I have some questions about mangling, specifically about function type mangling.
Looking at Mangling.rst, I noticed that function types are mangled with one "kind" modifier:
// From Mangling.rst:
type ::= function-signature 'c' // function type (escaping)
type ::= function-signature 'X' FUNCTION-KIND // special function type
FUNCTION-KIND ::= 'f' // @thin function type
FUNCTION-KIND ::= 'U' // uncurried function type (currently not used)
FUNCTION-KIND ::= 'K' // @auto_closure function type (noescape)
FUNCTION-KIND ::= 'B' // objc block function type
FUNCTION-KIND ::= 'L' // objc block function type (escaping) (DWARF only; otherwise use 'B')
FUNCTION-KIND ::= 'C' // C function pointer type
FUNCTION-KIND ::= 'A' // @auto_closure function type (escaping)
FUNCTION-KIND ::= 'E' // function type (noescape)
However, in practice, function types can have many modifiers.

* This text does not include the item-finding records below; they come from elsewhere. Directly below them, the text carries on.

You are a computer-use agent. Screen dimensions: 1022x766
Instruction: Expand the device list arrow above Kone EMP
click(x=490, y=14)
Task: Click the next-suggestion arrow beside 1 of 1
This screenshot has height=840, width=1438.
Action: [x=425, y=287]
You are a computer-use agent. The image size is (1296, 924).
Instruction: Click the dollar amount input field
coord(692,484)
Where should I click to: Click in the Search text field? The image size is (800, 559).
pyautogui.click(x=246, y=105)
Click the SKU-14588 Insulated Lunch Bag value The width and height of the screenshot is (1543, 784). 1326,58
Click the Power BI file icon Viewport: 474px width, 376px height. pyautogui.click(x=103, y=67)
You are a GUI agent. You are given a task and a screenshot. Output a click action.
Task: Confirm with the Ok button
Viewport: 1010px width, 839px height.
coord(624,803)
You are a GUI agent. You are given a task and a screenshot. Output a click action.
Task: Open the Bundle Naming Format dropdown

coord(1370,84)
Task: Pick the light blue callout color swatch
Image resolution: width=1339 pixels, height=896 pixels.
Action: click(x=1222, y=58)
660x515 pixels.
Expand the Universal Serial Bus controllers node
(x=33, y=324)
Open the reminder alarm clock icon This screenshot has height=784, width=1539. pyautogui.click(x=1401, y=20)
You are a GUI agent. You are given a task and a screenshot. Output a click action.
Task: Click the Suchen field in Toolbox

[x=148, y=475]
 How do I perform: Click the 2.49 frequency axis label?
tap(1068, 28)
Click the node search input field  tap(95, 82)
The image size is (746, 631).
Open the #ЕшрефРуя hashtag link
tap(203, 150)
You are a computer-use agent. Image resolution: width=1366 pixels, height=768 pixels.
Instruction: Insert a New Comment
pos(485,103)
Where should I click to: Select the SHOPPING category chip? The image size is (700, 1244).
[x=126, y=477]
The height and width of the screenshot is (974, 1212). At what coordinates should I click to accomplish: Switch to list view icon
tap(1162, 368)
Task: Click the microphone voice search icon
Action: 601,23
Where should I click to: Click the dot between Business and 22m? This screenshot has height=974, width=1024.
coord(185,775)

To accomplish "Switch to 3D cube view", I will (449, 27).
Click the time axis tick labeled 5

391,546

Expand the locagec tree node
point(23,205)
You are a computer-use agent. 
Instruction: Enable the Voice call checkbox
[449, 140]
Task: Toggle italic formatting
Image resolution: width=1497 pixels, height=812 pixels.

Some information about modifiers may be lost during mangling.
// The type of `f` has multiple modifiers.
func foo(_ f: @convention(c) @autoclosure () -> Void) -> Void {}
$ swift-demangle s6mangle3fooyyyyXCF
$s6mangle3fooyyyyXCF ---> mangle.foo(@convention(c) () -> ()) -> ()
// Lost information about `@noescape` and `@autoclosure`.
Questions:
What is the significance of type mangling? Is it used by tools like LLDB to show the types of variables when debugging?
Is it desirable/important to accurately mangle all modifiers for a function type? Mangling semantically-impactful modifiers seems more important than less impactful modifiers (e.g. @convention(c) may be heavier than @noescape).
Context: I started a patch to implement type mangling for @differentiable functions, and noticed that the current mangling scheme leads to an explosion of function type modifier combinations.
A more flexible scheme could encode multiple modifiers. Sketch:
// Old: modifier is coupled with function type.
// Some modifier information is lost.
kind=ThinFunctionType
kind=ArgumentTuple
kind=Type
kind=Structure
kind=Module, text="Swift"
kind=Identifier, text="Float"
kind=ReturnType
kind=Type
kind=Structure
kind=Module, text="Swift"
kind=Identifier, text="Float"
// New: modifiers are in a separate list.
// Modifier list can be run-length encoded, possibly in a
// backwards-compatible way.
kind=FunctionType
kind=FunctionTypeModifiers
kind=ThinFunction
kind=EscapingFunction
kind=DifferentiableFunction
kind=ArgumentTuple
kind=Type
kind=Structure
kind=Module, text="Swift"
kind=Identifier, text="Float"
kind=ReturnType
kind=Type
kind=Structure
kind=Module, text="Swift"
kind=Identifier, text="Float"
But I'm not sure about the use cases for mangling. If mangling modifiers isn't important, then I suppose there's no need for a more flexible scheme.
I'm not an expert, but there are a few things to remember.
Mangling must uniquely distinguish overloadable declarations in any ways they can be overloadable, since it's used for symbol names, indexing, and compact references to entities at runtime.
Mangling of existing decls must be stable across changes to other decls (library evolution) and changes to the compiler (ABI stability) when compiling with -enable-library-evolution. (Therefore you can't say "oh, this has no overloads, so I'm going to give it a simpler mangling. This comes up sometimes.)
Mangling is used by LLDB to describe types, but I forget how. :-/
Mangling is used to disambiguate overloads, to construct runtime metadata and to show types in lldb as you suggest.
Since @convention(c) functions do not have a context, escaping/noescape has no significance in the type system. However, not being able to express @convention(c) @autoclosure is a bug, albeit one that has no practical consequences. Perhaps we should not allow @convention(foo) @autoclosure at all. Do you mind filing a bug so that we can revisit this some day?
Thanks for the swift replies! The purpose of mangling makes sense.
Some concrete follow-up questions:
Is it worth pursuing a more flexible scheme for mangling a list of function type modifiers? And is it possible to do so in a backwards-compatible way? Please see my post above.
Regarding @differentiable functions: which @differentiable + @xxx modifier combinations would you recommend mangling in the current scheme?